I was blown away by the speed of the Entity Framework – honestly. I’d never seen database transactions happen that fast when stored procedures were not part of the solution, and with Entity Framework, there is no need for a library of stored procedures. Now part of it could have been the latest and greatest virtual SQL Server 2016 instances in use.
Setting that aside for a moment, I don’t know how one could go wrong with Entity Framework as a starting point for getting away from the standard repertoire (or jungle) of hundreds or even thousands of stored procedures, views, user-defined scalar and table-valued functions, all called from (usually) hand-coded DAL abstraction layers or form-classes in ASP.NET, WinForms, etc. It’s typically quite a bit to manage on it’s own, and change-analysis on a database server is usually a very time-consuming and tedious undertaking, with or without the benefit of script source-control. Entity Framework makes data-persistence much more manageable for everyone.
Industry was slow to adopt the Entity Framework due to performance bugs in the first versions. As as a result, Microsoft was forced to update it quickly, moving from v1 to v4 in fairly short order. By the time the framework had evolved to version 4, industry adoption rates picked up pace and a few performance kinks were worked out.

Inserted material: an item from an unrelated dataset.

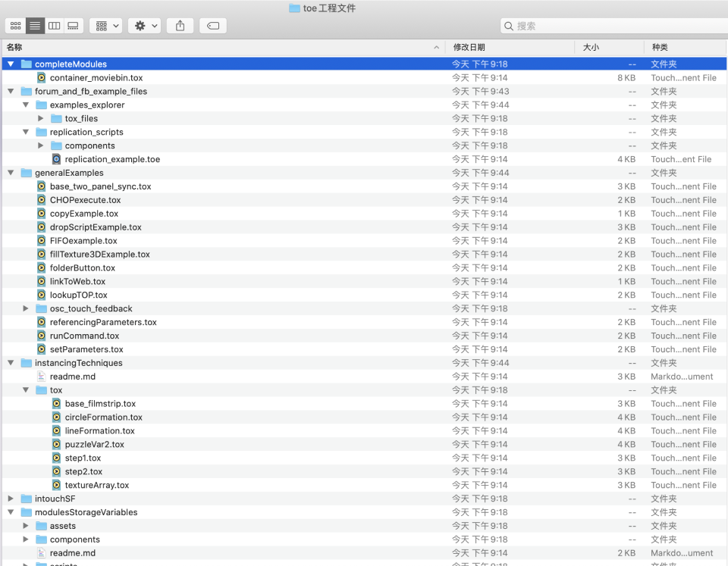The height and width of the screenshot is (566, 728).
Task: Select the container_moviebin.tox file icon
Action: pos(42,78)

As of early 2017, version 6 has been out for a while, and adoption is even better, for those enterprises that understand the benefit of adoption, and have the time and resources to implement it.
- One queries strongly-typed domain entities like: Customer, Order, LineItem, TimePeriod, etc.

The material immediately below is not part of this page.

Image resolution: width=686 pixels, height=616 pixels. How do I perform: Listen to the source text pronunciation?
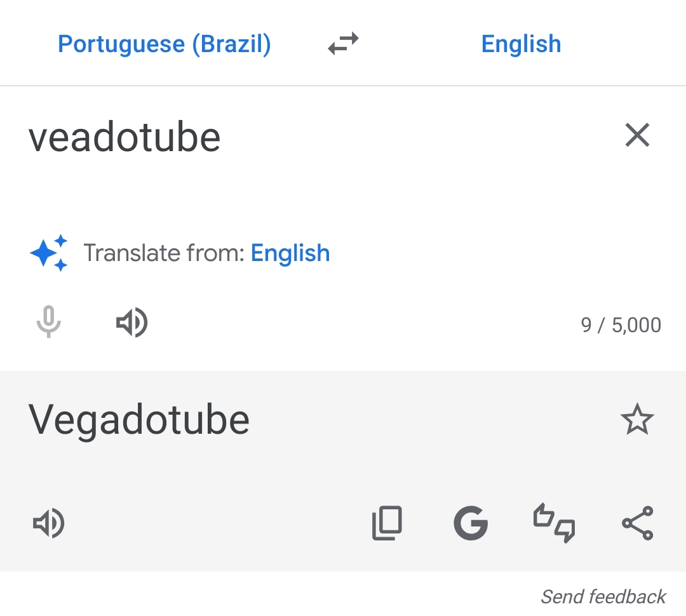[x=131, y=323]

- It completely replaces a typical DAL layer.
- If any, the learning curve of using the many flavors of LINQ.
I have a very high regard for the Entity Framework 4 and higher (current iteration is 6) and look forward to using it in any client project where I can.

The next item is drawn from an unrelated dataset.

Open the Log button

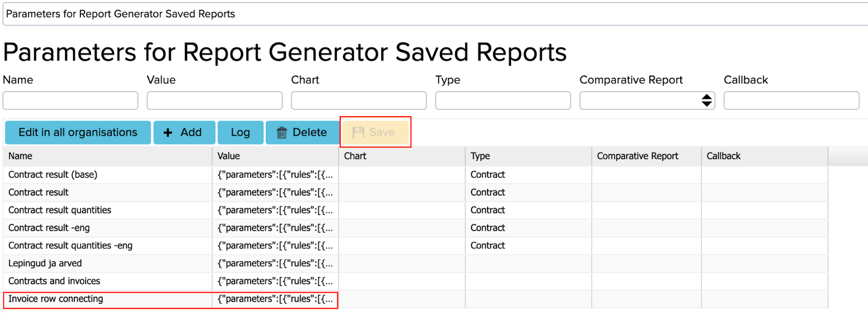click(240, 133)
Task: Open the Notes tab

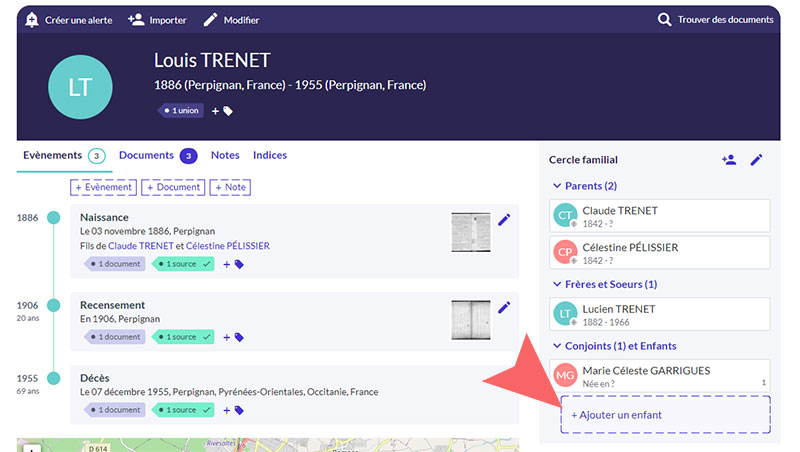Action: point(225,155)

Here’s a link to a great article I read recently that summarized in a concise package things not to do when using SQL Server as a data-persistence solution, which is almost more important than what to do.
Note: SQL cursors especially – please never use cursors of any flavor in your stored procedures. There is almost always a better set-based method to accomplish your end goal.
As it’s not mentioned in the following article, I will add that not making use of SQL Server metadata is a mistake I see very frequently. What is metadata? It’s data that describes other data or data structures. It’s particularly easy to implement with SQL Server once you know what to do and how to use it. There is probably no easier way to document a database for all users or stakeholders involved than to implement/update SQL Server metadata, and there are no good reasons not to utilize it. It’s easy and freely available – just waiting to be used. I have a set of stored procedures developed that make the process absolutely painless for keeping SQL Server database metadata updated at the table, column, view, and function/param levels (all the places that really count!), and across all environments (production, pilot, test).